## WHAT NEEDS TO BE DONE
The full listing must be reproduced exactly as given.

## EXCERPTED DATA

____________________

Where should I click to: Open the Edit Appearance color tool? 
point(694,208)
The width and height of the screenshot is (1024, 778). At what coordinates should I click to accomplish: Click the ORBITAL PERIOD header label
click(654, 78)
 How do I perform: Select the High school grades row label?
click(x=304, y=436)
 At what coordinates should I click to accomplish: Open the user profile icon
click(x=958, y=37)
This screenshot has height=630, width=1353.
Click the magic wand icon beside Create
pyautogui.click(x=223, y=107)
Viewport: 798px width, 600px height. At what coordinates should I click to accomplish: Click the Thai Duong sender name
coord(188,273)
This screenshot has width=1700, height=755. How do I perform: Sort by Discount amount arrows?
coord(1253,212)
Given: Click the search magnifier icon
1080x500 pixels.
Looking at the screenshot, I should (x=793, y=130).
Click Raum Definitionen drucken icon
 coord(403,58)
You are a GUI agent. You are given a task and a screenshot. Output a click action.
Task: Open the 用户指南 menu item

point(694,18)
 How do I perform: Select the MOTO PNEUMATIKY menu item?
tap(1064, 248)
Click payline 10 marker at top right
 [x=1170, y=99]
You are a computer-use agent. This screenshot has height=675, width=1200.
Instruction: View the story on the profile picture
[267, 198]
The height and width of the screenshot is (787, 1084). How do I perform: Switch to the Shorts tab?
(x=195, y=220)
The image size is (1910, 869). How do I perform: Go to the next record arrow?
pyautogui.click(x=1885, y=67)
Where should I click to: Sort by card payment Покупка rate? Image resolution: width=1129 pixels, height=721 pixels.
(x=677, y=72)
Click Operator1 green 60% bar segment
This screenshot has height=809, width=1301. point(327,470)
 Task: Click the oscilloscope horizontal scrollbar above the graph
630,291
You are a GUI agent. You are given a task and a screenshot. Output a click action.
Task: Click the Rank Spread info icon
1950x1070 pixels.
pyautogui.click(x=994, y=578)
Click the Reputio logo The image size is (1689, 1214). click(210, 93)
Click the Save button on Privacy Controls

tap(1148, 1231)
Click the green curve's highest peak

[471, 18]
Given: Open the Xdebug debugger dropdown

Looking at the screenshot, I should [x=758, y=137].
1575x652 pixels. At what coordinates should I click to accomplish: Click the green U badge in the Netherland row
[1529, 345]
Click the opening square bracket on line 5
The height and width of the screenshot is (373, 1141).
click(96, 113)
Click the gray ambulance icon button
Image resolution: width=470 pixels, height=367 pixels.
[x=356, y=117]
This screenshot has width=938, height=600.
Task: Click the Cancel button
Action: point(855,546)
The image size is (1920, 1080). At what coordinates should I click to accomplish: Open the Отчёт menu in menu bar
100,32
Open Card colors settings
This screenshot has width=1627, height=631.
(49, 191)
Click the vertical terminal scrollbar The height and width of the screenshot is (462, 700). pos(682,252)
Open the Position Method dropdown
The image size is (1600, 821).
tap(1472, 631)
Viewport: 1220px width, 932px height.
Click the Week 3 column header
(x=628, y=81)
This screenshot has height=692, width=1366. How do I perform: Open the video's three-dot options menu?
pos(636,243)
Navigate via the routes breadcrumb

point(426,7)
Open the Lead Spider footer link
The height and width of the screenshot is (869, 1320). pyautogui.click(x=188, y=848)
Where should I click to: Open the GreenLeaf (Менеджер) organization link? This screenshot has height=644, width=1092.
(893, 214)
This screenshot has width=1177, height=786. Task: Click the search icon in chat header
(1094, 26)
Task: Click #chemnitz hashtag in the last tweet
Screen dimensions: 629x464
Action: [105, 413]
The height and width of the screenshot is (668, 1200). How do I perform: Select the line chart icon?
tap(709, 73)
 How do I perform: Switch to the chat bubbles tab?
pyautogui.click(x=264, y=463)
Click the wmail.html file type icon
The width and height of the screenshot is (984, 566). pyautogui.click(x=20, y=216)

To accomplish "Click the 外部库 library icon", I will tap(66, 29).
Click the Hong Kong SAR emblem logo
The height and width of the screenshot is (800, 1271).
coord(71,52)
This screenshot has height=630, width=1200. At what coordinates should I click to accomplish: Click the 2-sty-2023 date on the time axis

____________________

## SOLVED EXERCISE
Where should I click to: Open the Edit Appearance color tool? 
point(694,208)
The width and height of the screenshot is (1024, 778). At what coordinates should I click to accomplish: Click the ORBITAL PERIOD header label
click(654, 78)
 How do I perform: Select the High school grades row label?
click(x=304, y=436)
 At what coordinates should I click to accomplish: Open the user profile icon
click(x=958, y=37)
This screenshot has height=630, width=1353.
Click the magic wand icon beside Create
pyautogui.click(x=223, y=107)
Viewport: 798px width, 600px height. At what coordinates should I click to accomplish: Click the Thai Duong sender name
coord(188,273)
This screenshot has width=1700, height=755. How do I perform: Sort by Discount amount arrows?
coord(1253,212)
Given: Click the search magnifier icon
1080x500 pixels.
Looking at the screenshot, I should (x=793, y=130).
Click Raum Definitionen drucken icon
 coord(403,58)
You are a GUI agent. You are given a task and a screenshot. Output a click action.
Task: Open the 用户指南 menu item

point(694,18)
 How do I perform: Select the MOTO PNEUMATIKY menu item?
tap(1064, 248)
Click payline 10 marker at top right
 [x=1170, y=99]
You are a computer-use agent. This screenshot has height=675, width=1200.
Instruction: View the story on the profile picture
[267, 198]
The height and width of the screenshot is (787, 1084). How do I perform: Switch to the Shorts tab?
(x=195, y=220)
The image size is (1910, 869). How do I perform: Go to the next record arrow?
pyautogui.click(x=1885, y=67)
Where should I click to: Sort by card payment Покупка rate? Image resolution: width=1129 pixels, height=721 pixels.
(x=677, y=72)
Click Operator1 green 60% bar segment
This screenshot has height=809, width=1301. point(327,470)
 Task: Click the oscilloscope horizontal scrollbar above the graph
630,291
You are a GUI agent. You are given a task and a screenshot. Output a click action.
Task: Click the Rank Spread info icon
1950x1070 pixels.
pyautogui.click(x=994, y=578)
Click the Reputio logo The image size is (1689, 1214). click(210, 93)
Click the Save button on Privacy Controls

tap(1148, 1231)
Click the green curve's highest peak

[471, 18]
Given: Open the Xdebug debugger dropdown

Looking at the screenshot, I should [x=758, y=137].
1575x652 pixels. At what coordinates should I click to accomplish: Click the green U badge in the Netherland row
[1529, 345]
Click the opening square bracket on line 5
The height and width of the screenshot is (373, 1141).
click(96, 113)
Click the gray ambulance icon button
Image resolution: width=470 pixels, height=367 pixels.
[x=356, y=117]
This screenshot has width=938, height=600.
Task: Click the Cancel button
Action: point(855,546)
The image size is (1920, 1080). At what coordinates should I click to accomplish: Open the Отчёт menu in menu bar
100,32
Open Card colors settings
This screenshot has width=1627, height=631.
(49, 191)
Click the vertical terminal scrollbar The height and width of the screenshot is (462, 700). pos(682,252)
Open the Position Method dropdown
The image size is (1600, 821).
tap(1472, 631)
Viewport: 1220px width, 932px height.
Click the Week 3 column header
(x=628, y=81)
This screenshot has height=692, width=1366. How do I perform: Open the video's three-dot options menu?
pos(636,243)
Navigate via the routes breadcrumb

point(426,7)
Open the Lead Spider footer link
The height and width of the screenshot is (869, 1320). pyautogui.click(x=188, y=848)
Where should I click to: Open the GreenLeaf (Менеджер) organization link? This screenshot has height=644, width=1092.
(893, 214)
This screenshot has width=1177, height=786. Task: Click the search icon in chat header
(1094, 26)
Task: Click #chemnitz hashtag in the last tweet
Screen dimensions: 629x464
Action: [105, 413]
The height and width of the screenshot is (668, 1200). How do I perform: Select the line chart icon?
tap(709, 73)
 How do I perform: Switch to the chat bubbles tab?
pyautogui.click(x=264, y=463)
Click the wmail.html file type icon
The width and height of the screenshot is (984, 566). pyautogui.click(x=20, y=216)

To accomplish "Click the 外部库 library icon", I will tap(66, 29).
Click the Hong Kong SAR emblem logo
The height and width of the screenshot is (800, 1271).
coord(71,52)
This screenshot has height=630, width=1200. At what coordinates should I click to accomplish: Click the 2-sty-2023 date on the time axis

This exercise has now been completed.